You boys should take *Niall *up on his generous offer. Maybe even have a look at the WAHS herp society website. I would also look at getting a light-weight tripod if you are serious about videoing. They are not expensive or heavy.

As has been stated, on the computer *Snowman* you can clearly see the extent of the head markings, which differ from juvenile browns. You can also make out the individual scales are edged in black which forms a fine reticulum, typical of _P. gouldii_ but not _Pseudonaja_ species. 

Cheers,
Blue


----------



## 69blottfilms69 (Oct 26, 2011)

I ware jeans high top shoes but Lizardman5 my mate always wears shorts ill be sure to tell him
and the frogs are in my yard in my dam i did't harm any.

So i can flip rocks and look for stuff
But i can't touch it
What if its a thicktail or marble geckos not even a little handle?
And yeah i DON'T TOUCH SNAKES AND ANY ROCKS I MOVE I PUT BACK!


----------



## Bluetongue1 (Oct 27, 2011)

By the letter of the law you are not allowed to touch it as that is considered inteferring with wildlife. Many photographers do so in order to get a good photo. Just be aware that if you are being observered by a ranger at the time, you could get into strife. Being young, I would say they would probably let you off with a warning but there is no guarantee of that. It is up to you whether you wish to take that risk. 

I was herping in the days before regulations and I would often remove whatever was under a rock before replacing it and then let it go back under. Smaller rocks, where you can see what you are doing from the side can be gently lowered into place.

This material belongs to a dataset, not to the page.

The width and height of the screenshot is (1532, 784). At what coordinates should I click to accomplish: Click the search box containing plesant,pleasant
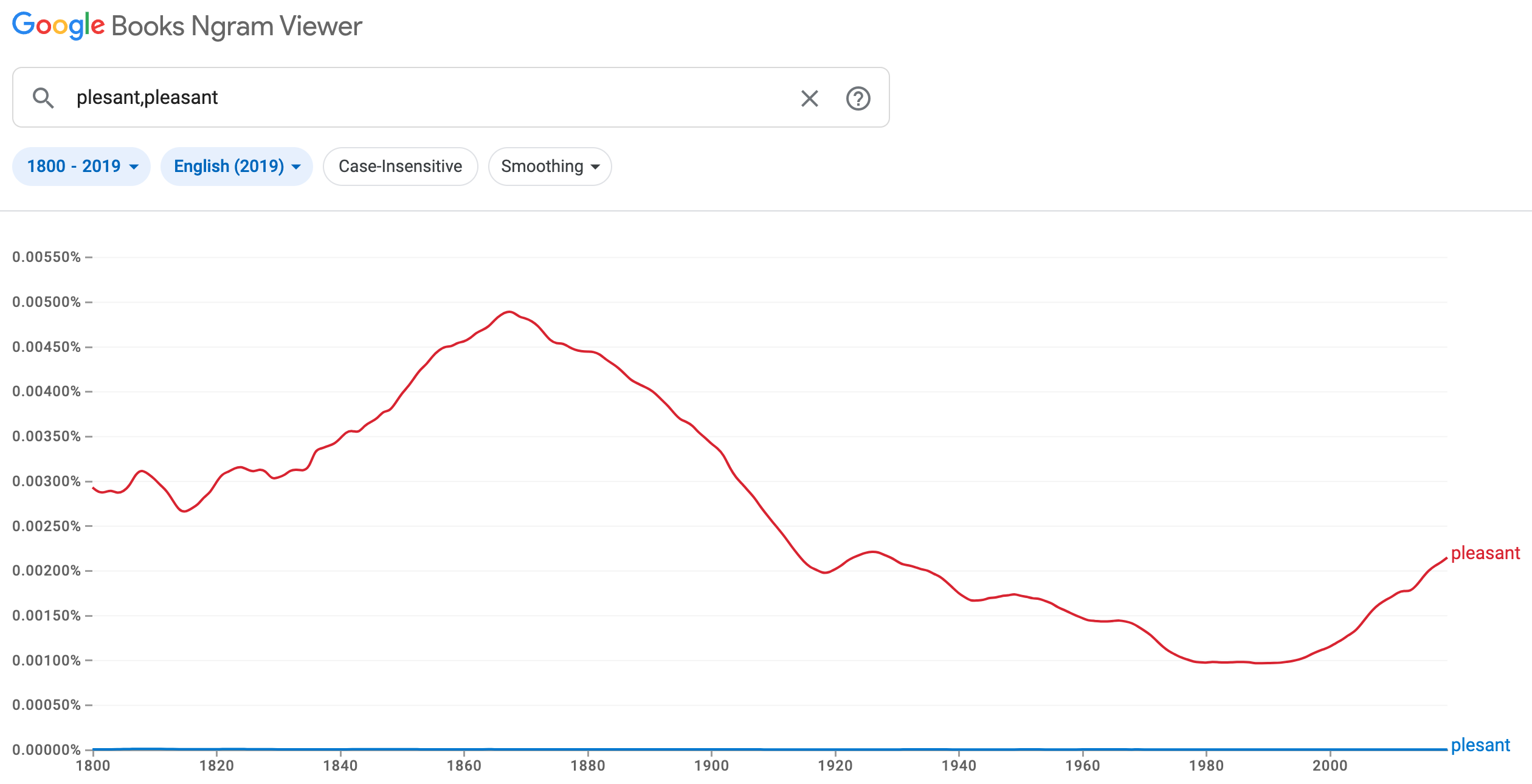point(426,98)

One last point that I forgot to mention earlier. Make sure you take some compression bandages with you go bush and that you know how to apply them, in case of snake bite. Some people, a very small percentage, react seriously to species like the Gould's Snake, so it is probably better to use the bandages for even a bite from that than be sorry.

Cheers,
Blue


----------



## Vegez (Oct 27, 2011)

Be very careful with the authorities with what you are doing. I know of a well-known herp that has been charged with things like picking up a DEAD snake off the road & throwing it off the road so it doesn't attract other animals. He made the mistake of videoing it, and the Vic DSE have charged him for it. Absolute disgrace.


----------



## moosenoose (Oct 27, 2011)

I was impressed the guys had the nous in wanting to put stuff back once they flipped it - kudos to you. 

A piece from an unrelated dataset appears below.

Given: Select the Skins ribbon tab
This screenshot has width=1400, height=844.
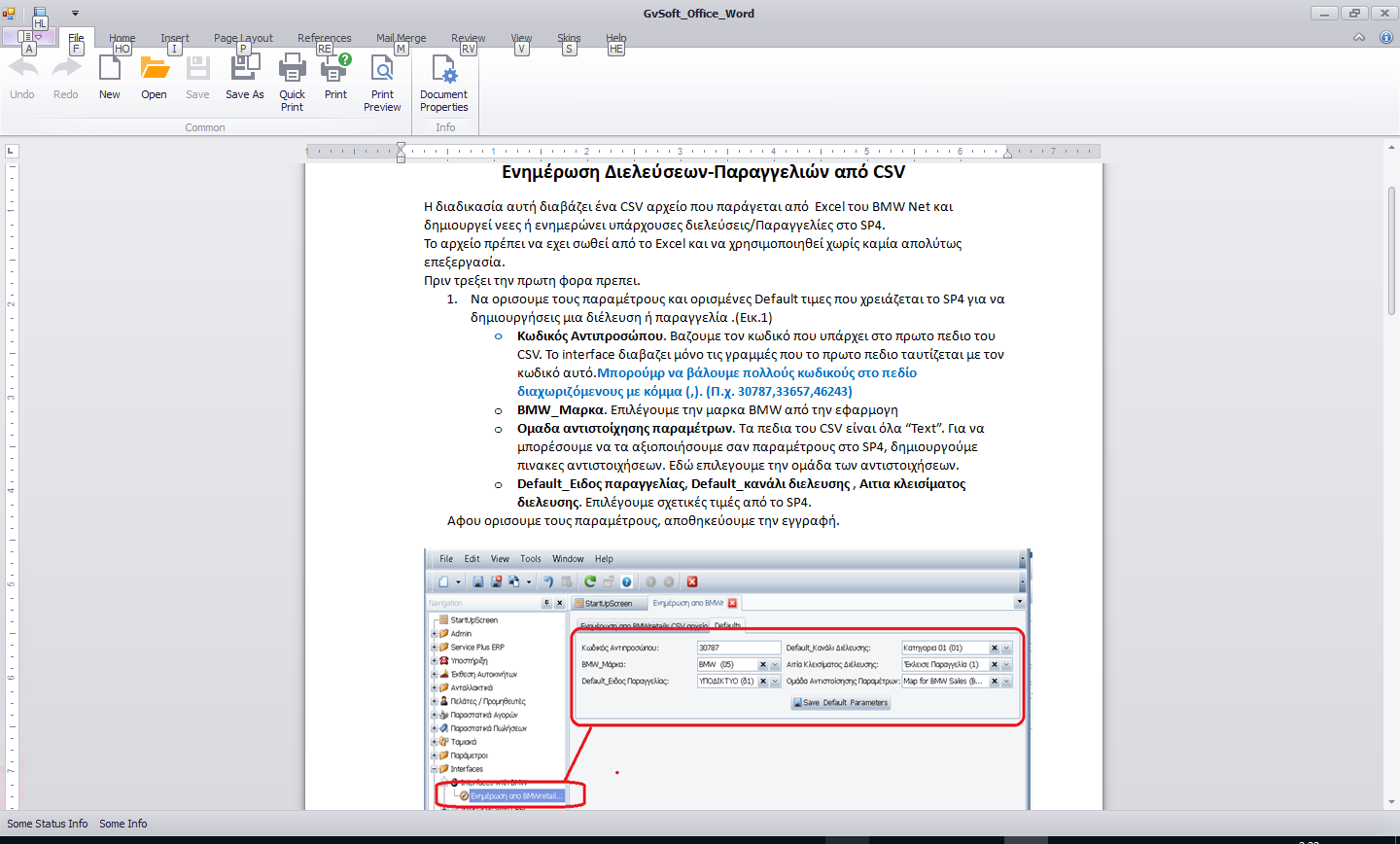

So many times I've headed out into the bush only to find some idiot has gone through flipping logs and rocks and scattering them all over the place. Not only does it look untidy and disturbs the landscape, but more often than not the rocks and logs aren't placed back in such a way for critters to get good shelter under them. There is one spot in particular I go to and it was obvious to me that it had been picked through by other herpers, it took months (nearly a year in fact) for it to look half normal again. Anyone who has gone out with me knows I'm a stickler for leaving a place in the same condition I found it.


----------



## 69blottfilms69 (Oct 27, 2011)

Yeah the part we go in where have found 3 goulds snakes
1 red gecko
3 line skink 

So let me get this straight
I can lift a rock is that ok?
i can't touch the reptile?
What if a bluey has ticks we removed them and put him back?


----------



## GeckPhotographer (Oct 27, 2011)

You can lift a rock absolutely fine.
You can touch a reptile but it's a pretty good idea not to tell anybody you did. Just in case. The chances of being prosecuted at your age are minimal and I'd just love to see them try and do it cause I think it would get thrown out quickly. But just in case. Same with frogs.


----------



## 69blottfilms69 (Oct 27, 2011)

I think ill start maybe doing this
find a reptile under a rock film it and not touch in my video we only touched marble geckos and blueys
Should i get rid of them videos


----------



## GeckPhotographer (Oct 27, 2011)

Yeah not touching them in the videos is the way to go. 

I think you can probably leave those videos if you just try and not touch them in future videos.


----------



## Bloomster (Oct 27, 2011)

You have learnt now what the regs are. Leave the videos you've Allready made.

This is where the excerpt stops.